Monday, March 7, 2016

Chuck It: A New Old Way Of Living.

I washed my phone in a load of laundry one hopeless Saturday morning a few months back. I thought, "Oh, sheeeet!" (because it was a load of sheets, of course) as I pulled it out of the washer, fully emerged in non-allergenic, scent-free detergent and water.

When a bag of rice for a day, then a week, then a month, didn't make the magic apple sign flash across the screen, I gave up, and gave in to carrying my husband's flip phone around for the purpose of sending good old fashioned T9 texts and making emergency calls. (Side note: I used to think T9 was easier than touchscreen, but, take it from a chronic mistyping, auto correct queen, with fat thumbs, it's not).

While I thought I was simply giving up a phone for a week or two until a new one was emailed, uh-hem... I mean mailed to me, that simply didn't happen.

Because, I grew to find that I was responding to my "By the Seaside" sound alerts like one of Pavlov's dogs, conditioning myself to live for the sound of an electronic device, and when it was stripped from me (another sheet pun), I found life was simpler in a way I'd secretly really missed.

All of the time I'd spent mindlessly browsing social media in moments of lull to relax and check out, the constant responses to text messages and phone calls to stay connected, and the keeping up with notifications and emails to stay informed... I began to see how much time I'd been wasting living in a glass world of 3 x 5 inches.

It all had felt so normal until it was gone, that world I'd chosen time and time again over the real one I was living in.

You know where I am going with this deeply profound blog post, right? I am supposed to write something really nice about living in the moment, not comparing yourself to others on social media because it's all staged, and then you'll say, "That was a nice reminder."

But, of course, you'll go on mindlessly scrolling through your social media feed as you were doing before you browsed through this post, and move on to why Susan Q. refuses to vote for so and so in the 2016 election, or why Tom T. is so excited about his new job.

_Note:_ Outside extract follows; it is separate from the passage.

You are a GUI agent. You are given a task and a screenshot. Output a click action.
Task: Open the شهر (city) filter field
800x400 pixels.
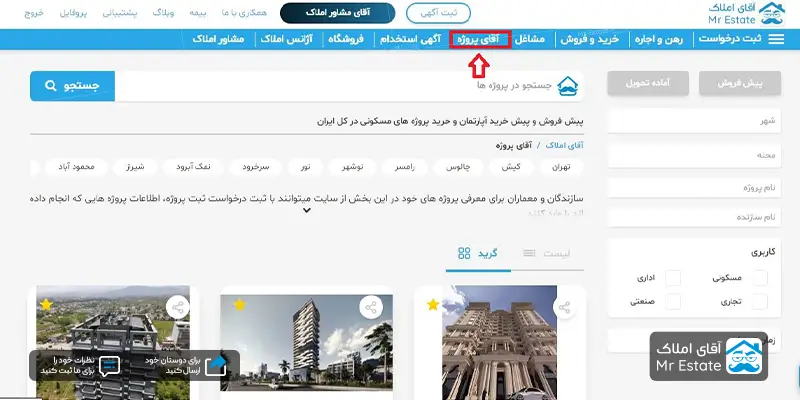(x=695, y=121)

So, here's my plot twister!

I don't really want to inspire you about why social media is hurting "the moments" of our life.

I simply want to tell you that you are ruining your life.

I know, because I was ruining my own,


Something I did that was really living in the world, My phone was dead, I didn't miss it.

If you are *that person* surrounded by friends or family right now and you are choosing to sit on your phone instead of being in the moment, I want to take your phone and CHUCK it across the room. And, if you are a teenager, I want to slap your parents and tell them to wake up and put restrictions on it. I want them to make you get outdoors and explore the world around you because you are young and sprightly and full of energy and life is just waiting outside your fast texting fingertips.

Woah, it just got violent up in here, didn't it?

The truth is, I am starting a CHUCK IT initiative.

When I find I am choosing my phone over my family, I am chucking my phone (lightly, on carpet, of course) and breaking the phone trance.

When I find I am wanting to post a certain thing to look cool, I simply don't post it.


I look really cool here. I didn't post it on social media, though, but my sister did ;)

When I find I am checking out on social media before bed, I am asking myself, "What could I be doing that would be good for my mind, my soul, my relationships?"

When life is busy and noisy,  we crave an alternate world to escape to. I feel it just as you do, friends, but I simply cannot live any longer wasting long sessions of checking out in an alternate world that leaves me feeling empty or emotionless.

 I am choosing to read more. To pray. To reflect on the day. To Journal. To talk. To write. To do old-fashioned things that our ancestors did before this alternate world was always at their fingertips.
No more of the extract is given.